▸ THE TASK
Would you print the material exactly, starting at its first line and ending at the line holding "The height and width of the screenshot is (803, 1512)."?

▸ RECORDS FOR THIS TASK
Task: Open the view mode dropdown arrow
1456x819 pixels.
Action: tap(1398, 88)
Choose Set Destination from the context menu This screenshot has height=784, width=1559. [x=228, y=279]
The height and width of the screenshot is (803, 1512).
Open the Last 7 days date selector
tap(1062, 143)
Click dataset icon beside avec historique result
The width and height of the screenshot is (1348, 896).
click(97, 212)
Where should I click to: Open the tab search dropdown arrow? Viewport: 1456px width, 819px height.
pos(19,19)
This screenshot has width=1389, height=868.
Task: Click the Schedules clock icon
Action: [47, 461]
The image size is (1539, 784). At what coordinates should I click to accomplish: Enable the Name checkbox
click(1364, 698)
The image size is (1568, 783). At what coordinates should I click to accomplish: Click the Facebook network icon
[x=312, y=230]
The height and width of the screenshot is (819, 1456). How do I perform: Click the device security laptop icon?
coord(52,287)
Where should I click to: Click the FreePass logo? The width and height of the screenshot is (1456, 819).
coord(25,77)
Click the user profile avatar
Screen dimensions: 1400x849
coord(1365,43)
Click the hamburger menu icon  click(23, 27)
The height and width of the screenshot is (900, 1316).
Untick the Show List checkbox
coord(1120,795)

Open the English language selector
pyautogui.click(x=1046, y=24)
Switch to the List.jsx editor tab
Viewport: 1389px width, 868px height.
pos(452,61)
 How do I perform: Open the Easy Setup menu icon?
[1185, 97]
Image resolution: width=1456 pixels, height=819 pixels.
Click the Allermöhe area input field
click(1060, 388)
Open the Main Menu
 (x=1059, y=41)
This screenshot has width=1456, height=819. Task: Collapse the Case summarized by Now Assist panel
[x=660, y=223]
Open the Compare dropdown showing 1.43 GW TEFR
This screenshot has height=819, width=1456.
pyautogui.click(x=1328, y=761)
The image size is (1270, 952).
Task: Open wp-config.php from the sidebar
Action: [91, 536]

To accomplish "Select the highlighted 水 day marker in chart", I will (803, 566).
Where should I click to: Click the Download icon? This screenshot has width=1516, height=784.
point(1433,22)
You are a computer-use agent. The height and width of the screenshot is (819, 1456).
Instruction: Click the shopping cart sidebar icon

▸ WRITTEN RESPONSE
Task: Open the view mode dropdown arrow
1456x819 pixels.
Action: tap(1398, 88)
Choose Set Destination from the context menu This screenshot has height=784, width=1559. [x=228, y=279]
The height and width of the screenshot is (803, 1512).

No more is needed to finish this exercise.